Task | Range to output from the entries below: the line containing "Open the CandleSticks" through the line containing "Click the number". Set it down exactly, ends included, nothing else.

Provided data |
------
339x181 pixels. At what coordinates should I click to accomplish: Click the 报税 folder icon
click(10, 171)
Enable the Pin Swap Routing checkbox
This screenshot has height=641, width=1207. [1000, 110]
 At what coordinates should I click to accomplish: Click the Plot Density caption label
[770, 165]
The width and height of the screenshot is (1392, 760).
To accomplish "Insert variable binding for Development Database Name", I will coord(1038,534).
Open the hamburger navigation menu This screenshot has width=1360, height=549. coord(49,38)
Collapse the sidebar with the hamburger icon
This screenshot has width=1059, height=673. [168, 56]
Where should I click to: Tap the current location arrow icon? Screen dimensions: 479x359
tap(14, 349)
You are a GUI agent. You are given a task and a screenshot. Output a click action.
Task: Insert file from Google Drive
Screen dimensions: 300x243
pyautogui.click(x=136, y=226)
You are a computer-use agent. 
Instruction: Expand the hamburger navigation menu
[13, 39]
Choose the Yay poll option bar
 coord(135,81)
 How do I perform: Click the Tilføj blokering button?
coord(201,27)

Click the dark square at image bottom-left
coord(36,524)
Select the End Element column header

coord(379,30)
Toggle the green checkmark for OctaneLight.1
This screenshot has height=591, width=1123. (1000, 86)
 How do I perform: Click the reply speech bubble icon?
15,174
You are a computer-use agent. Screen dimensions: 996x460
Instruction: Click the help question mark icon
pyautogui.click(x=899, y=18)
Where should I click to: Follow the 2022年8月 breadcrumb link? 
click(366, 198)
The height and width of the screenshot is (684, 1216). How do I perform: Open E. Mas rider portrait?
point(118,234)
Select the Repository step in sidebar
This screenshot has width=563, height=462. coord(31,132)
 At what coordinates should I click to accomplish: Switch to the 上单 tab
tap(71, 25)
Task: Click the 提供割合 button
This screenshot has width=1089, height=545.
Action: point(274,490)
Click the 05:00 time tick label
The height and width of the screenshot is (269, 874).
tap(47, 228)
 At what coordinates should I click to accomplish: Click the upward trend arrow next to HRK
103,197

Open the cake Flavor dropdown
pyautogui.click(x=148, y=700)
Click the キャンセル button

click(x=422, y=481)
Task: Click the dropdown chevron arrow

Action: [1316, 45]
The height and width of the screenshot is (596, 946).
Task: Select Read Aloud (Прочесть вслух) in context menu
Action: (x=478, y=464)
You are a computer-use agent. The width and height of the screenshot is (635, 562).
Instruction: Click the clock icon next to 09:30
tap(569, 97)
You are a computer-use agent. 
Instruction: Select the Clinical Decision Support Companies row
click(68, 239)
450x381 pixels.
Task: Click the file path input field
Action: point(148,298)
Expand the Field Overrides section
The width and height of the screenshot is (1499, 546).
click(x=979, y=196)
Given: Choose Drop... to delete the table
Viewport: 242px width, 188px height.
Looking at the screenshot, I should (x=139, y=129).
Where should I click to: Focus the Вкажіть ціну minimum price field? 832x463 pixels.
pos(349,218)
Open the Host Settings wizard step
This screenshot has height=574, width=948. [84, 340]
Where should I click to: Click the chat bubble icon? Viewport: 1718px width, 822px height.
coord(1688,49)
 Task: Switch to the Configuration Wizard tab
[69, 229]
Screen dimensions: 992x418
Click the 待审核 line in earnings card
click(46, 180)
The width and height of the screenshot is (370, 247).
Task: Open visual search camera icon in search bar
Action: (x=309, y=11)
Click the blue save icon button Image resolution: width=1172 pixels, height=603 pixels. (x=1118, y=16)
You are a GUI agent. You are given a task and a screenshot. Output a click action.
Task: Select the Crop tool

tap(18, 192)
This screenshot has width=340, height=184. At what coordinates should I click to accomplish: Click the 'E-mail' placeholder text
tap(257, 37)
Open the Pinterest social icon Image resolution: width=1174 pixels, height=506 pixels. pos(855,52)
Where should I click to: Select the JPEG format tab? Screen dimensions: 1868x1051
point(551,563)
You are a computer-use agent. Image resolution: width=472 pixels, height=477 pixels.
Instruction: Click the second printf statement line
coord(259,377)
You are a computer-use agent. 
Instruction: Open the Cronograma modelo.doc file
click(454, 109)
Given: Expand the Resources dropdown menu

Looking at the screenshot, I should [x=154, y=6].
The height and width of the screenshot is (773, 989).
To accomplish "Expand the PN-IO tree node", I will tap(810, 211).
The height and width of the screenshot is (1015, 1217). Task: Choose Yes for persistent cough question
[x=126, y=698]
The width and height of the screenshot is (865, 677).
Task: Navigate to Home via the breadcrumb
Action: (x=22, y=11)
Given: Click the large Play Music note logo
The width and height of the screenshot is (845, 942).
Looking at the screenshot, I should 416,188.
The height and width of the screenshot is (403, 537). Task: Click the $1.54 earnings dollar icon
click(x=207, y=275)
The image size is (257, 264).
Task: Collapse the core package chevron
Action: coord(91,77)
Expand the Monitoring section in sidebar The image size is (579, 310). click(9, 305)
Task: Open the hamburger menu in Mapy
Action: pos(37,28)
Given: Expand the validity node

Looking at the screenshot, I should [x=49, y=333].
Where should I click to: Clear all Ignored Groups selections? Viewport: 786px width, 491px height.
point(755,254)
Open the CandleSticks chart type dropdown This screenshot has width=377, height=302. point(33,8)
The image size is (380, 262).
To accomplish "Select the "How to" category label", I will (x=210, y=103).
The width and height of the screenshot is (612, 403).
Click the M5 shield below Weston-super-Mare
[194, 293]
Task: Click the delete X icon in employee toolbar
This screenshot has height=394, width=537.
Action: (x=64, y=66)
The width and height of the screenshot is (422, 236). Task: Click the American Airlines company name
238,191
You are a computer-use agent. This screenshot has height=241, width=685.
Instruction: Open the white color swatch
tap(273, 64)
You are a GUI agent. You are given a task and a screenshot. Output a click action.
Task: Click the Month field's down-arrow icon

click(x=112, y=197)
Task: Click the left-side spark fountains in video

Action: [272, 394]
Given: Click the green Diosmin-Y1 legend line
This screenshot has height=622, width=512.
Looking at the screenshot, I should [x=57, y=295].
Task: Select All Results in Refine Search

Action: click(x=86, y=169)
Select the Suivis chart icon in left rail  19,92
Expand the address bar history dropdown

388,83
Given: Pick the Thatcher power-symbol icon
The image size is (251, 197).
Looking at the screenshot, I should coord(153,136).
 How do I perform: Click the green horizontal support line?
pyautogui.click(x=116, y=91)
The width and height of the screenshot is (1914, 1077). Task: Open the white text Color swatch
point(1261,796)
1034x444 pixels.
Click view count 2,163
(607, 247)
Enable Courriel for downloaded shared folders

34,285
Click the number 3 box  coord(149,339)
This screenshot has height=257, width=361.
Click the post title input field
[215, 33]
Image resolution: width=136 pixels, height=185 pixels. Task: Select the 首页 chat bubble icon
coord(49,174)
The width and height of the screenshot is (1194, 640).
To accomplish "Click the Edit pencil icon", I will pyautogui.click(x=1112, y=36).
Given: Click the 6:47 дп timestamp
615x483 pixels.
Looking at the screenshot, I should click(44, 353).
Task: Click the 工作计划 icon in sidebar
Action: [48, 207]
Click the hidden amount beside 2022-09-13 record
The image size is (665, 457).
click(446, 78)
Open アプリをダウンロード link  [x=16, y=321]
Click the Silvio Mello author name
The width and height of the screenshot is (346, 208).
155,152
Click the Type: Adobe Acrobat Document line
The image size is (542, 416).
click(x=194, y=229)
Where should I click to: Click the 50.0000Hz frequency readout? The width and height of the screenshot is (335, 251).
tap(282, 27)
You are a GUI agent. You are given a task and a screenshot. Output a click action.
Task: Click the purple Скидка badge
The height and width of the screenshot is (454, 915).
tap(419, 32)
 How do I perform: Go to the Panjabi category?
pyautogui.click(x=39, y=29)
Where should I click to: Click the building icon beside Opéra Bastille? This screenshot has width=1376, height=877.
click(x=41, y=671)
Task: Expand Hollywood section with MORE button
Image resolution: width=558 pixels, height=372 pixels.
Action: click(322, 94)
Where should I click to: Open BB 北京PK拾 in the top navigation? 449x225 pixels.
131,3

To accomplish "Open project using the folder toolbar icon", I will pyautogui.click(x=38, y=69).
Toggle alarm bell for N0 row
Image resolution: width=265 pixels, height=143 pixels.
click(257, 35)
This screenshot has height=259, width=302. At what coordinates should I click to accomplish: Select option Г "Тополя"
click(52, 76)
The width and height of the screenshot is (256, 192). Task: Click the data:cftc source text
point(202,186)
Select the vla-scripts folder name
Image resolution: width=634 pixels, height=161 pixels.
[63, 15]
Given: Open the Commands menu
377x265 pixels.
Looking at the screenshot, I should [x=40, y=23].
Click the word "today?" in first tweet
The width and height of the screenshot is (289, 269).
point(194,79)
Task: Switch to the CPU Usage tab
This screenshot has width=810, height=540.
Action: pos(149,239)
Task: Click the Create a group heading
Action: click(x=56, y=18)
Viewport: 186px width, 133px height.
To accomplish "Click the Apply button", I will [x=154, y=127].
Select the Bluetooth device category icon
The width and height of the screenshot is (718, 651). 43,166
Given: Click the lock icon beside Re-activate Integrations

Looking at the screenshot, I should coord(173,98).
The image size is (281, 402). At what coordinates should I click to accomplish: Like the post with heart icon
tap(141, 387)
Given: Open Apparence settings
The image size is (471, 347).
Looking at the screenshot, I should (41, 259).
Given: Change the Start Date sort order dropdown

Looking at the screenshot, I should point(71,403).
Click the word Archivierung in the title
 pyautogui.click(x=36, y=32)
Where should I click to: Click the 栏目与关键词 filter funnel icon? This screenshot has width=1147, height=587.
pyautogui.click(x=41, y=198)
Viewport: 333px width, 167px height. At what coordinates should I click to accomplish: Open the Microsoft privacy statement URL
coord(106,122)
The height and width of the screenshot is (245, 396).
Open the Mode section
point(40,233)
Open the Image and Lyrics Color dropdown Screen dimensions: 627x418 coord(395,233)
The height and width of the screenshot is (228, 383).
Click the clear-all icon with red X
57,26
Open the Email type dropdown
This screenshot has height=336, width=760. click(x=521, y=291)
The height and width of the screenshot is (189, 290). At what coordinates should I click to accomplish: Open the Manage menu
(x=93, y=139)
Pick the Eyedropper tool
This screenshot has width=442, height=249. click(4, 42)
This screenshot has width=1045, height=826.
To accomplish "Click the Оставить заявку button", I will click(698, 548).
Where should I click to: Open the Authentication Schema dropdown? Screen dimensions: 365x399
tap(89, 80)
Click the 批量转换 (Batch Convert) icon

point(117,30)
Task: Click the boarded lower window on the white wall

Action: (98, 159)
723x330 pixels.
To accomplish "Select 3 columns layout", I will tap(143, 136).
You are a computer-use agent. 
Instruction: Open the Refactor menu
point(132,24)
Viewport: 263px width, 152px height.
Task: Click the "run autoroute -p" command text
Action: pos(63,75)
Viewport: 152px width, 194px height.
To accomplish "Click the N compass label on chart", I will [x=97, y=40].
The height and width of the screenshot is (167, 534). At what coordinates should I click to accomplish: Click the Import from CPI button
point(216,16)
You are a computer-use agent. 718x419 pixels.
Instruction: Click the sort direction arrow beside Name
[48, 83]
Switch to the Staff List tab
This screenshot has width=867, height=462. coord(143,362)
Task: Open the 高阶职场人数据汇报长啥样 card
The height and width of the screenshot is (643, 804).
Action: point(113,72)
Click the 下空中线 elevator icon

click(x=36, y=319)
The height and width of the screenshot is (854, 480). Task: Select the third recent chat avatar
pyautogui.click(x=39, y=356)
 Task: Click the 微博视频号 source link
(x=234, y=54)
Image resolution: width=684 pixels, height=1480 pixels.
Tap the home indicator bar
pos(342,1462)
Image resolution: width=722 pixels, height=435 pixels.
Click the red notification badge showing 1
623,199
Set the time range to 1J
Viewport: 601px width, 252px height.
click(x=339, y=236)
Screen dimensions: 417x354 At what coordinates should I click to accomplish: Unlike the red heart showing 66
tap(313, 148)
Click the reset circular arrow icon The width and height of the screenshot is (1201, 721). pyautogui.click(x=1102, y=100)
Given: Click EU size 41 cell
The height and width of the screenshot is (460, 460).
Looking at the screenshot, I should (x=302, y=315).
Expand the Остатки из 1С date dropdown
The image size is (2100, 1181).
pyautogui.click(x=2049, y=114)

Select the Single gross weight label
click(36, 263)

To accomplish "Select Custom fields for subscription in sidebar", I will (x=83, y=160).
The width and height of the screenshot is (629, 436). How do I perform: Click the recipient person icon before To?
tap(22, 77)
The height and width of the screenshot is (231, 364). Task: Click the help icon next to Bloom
------
Exercise response |
Open the CandleSticks chart type dropdown This screenshot has width=377, height=302. point(33,8)
The image size is (380, 262).
To accomplish "Select the "How to" category label", I will (x=210, y=103).
The width and height of the screenshot is (612, 403).
Click the M5 shield below Weston-super-Mare
[194, 293]
Task: Click the delete X icon in employee toolbar
This screenshot has height=394, width=537.
Action: (x=64, y=66)
The width and height of the screenshot is (422, 236). Task: Click the American Airlines company name
238,191
You are a computer-use agent. This screenshot has height=241, width=685.
Instruction: Open the white color swatch
tap(273, 64)
You are a GUI agent. You are given a task and a screenshot. Output a click action.
Task: Click the Month field's down-arrow icon

click(x=112, y=197)
Task: Click the left-side spark fountains in video

Action: [272, 394]
Given: Click the green Diosmin-Y1 legend line
This screenshot has height=622, width=512.
Looking at the screenshot, I should [x=57, y=295].
Task: Select All Results in Refine Search

Action: click(x=86, y=169)
Select the Suivis chart icon in left rail  19,92
Expand the address bar history dropdown

388,83
Given: Pick the Thatcher power-symbol icon
The image size is (251, 197).
Looking at the screenshot, I should coord(153,136).
 How do I perform: Click the green horizontal support line?
pyautogui.click(x=116, y=91)
The width and height of the screenshot is (1914, 1077). Task: Open the white text Color swatch
point(1261,796)
1034x444 pixels.
Click view count 2,163
(607, 247)
Enable Courriel for downloaded shared folders

34,285
Click the number 3 box  coord(149,339)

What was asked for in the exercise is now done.